We are excited to announce a 2-day Data Science Hackathon that will take place on 21 - 22 April 2024, after the AfAS conference. This hackathon will offer participants the chance to experience the entire pipeline of machine learning, from conception to application. To support their work, we will utilise the advanced South African ilifu data-intensive research cloud facility.
We extend a warm invitation to undergraduate and postgraduate students, as well as young professionals, who are interested in machine learning. This hackathon will not only provide an excellent platform for participants to showcase their skills but also enable them to network with peers from the African community. The event will be centered around teamwork, peer learning, and fun as the participants solve data challenges using machine learning.

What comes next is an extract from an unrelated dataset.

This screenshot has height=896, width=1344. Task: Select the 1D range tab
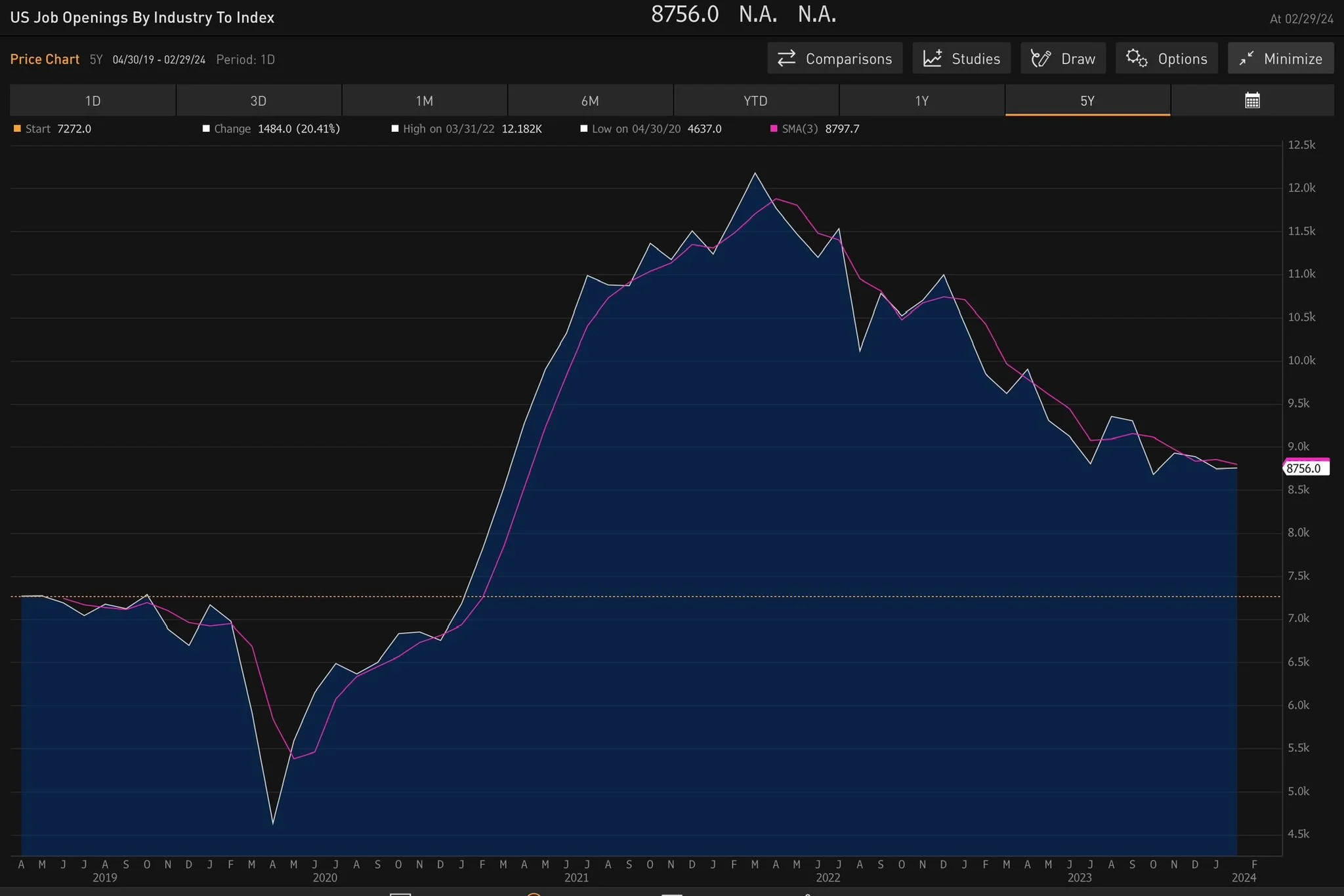[x=93, y=100]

During the hackathon, participants will have access to tutorials and receive guidance from mentors. They will form teams of five and commence their work on the data challenge by employing machine learning techniques. Following the hacking period, teams will prepare a presentation showcasing their results on the task and present it to a panel of expert judges.
Transport and accommodation will be provided for all selected participants who are from African countries.
• Registration is open until – 15 January 2024
• Attendance confirmation by – 31 January 2024
• Event 21 – 22 April 2024
The hackathon is suitable for undergraduate and postgraduate students, as well as young professionals residing in Africa who have Python experience and a keen interest in data science and machine learning.
Please Note: Selected applicants must submit a recommendation letter from their supervisor/manager indicating their Python skills.
Participate in this event to utilise your data science skills, contribute to research in multi-wavelength astronomy, and foster connections within the African community. In addition, participants will be able to attend the informative AfAS conference scheduled to take place on 15 - 20 April 2024.